#### TASK BRIEF:
Below are the records; give the number of their lines that contain the word "computer" and nothing more.

#### RECORDS FOR THE EXERCISE:
+ + +
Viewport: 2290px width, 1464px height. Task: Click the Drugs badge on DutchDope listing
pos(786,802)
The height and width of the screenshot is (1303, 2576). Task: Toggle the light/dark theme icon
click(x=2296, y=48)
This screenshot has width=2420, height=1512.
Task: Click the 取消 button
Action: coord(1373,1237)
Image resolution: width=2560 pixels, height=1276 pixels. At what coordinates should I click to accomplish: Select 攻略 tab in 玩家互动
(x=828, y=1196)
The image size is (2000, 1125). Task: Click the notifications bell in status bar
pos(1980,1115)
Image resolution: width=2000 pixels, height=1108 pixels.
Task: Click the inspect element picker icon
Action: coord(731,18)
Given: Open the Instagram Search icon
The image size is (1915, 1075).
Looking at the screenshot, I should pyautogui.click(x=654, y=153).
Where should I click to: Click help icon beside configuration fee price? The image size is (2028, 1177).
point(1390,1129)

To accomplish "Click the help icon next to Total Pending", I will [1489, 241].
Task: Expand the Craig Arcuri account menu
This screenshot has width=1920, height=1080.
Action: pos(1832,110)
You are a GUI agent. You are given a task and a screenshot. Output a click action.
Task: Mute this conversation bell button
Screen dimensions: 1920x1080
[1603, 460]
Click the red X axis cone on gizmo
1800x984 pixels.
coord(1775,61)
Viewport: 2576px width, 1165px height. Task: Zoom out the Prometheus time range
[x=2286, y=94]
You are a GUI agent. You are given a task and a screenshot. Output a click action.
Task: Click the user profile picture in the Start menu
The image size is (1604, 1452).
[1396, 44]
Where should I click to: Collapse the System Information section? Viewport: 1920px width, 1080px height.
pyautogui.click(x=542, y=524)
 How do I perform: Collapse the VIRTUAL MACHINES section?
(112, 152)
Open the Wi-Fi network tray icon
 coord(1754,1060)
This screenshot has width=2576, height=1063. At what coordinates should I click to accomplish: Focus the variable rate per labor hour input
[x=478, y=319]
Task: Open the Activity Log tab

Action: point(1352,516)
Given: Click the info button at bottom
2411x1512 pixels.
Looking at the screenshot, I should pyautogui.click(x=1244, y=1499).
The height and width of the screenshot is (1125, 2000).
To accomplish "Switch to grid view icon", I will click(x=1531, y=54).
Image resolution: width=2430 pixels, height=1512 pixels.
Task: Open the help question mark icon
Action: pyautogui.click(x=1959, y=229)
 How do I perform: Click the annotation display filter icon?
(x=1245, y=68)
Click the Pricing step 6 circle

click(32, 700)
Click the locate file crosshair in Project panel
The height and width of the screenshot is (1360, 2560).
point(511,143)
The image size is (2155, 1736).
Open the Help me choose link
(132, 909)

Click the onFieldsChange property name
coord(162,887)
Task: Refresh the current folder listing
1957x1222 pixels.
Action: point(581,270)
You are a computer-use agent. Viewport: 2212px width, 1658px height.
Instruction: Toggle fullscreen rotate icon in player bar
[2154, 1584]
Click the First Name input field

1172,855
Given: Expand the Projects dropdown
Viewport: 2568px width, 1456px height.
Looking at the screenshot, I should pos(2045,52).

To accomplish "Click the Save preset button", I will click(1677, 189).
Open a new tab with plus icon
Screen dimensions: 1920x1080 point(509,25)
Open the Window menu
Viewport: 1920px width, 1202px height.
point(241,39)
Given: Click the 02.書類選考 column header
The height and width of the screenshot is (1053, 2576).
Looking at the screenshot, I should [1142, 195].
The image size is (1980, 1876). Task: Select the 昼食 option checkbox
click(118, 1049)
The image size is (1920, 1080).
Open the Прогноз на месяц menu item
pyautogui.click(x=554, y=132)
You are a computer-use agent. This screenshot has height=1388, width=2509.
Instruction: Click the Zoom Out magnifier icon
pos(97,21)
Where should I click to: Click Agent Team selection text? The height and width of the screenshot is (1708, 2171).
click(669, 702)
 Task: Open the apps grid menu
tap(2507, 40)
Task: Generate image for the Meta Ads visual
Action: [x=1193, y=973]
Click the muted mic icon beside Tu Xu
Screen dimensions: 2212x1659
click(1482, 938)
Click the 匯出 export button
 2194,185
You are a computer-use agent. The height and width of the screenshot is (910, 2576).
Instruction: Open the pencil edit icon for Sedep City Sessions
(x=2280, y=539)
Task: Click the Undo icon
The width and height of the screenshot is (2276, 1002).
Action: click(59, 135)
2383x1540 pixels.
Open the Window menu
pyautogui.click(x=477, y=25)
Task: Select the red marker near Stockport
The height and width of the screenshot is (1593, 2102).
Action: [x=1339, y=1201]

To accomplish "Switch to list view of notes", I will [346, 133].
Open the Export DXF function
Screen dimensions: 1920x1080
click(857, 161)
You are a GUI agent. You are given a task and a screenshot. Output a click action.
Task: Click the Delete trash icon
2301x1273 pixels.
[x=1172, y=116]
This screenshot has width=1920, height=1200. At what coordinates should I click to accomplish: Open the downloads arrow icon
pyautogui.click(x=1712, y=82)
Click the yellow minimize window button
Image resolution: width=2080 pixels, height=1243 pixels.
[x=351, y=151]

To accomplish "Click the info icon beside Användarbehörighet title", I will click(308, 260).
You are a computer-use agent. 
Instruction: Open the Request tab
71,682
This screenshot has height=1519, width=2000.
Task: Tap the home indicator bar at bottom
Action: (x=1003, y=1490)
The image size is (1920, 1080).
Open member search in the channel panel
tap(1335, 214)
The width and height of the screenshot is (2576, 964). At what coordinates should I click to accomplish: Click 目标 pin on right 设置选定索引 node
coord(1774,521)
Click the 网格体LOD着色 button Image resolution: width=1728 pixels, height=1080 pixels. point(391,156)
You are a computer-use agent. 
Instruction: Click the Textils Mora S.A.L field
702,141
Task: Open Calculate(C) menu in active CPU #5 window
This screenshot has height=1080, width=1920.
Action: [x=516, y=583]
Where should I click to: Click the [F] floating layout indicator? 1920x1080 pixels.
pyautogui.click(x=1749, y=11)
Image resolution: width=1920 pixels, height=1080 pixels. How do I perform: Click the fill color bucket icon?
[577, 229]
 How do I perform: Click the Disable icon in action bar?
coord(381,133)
+ + +
#### RESULT:
5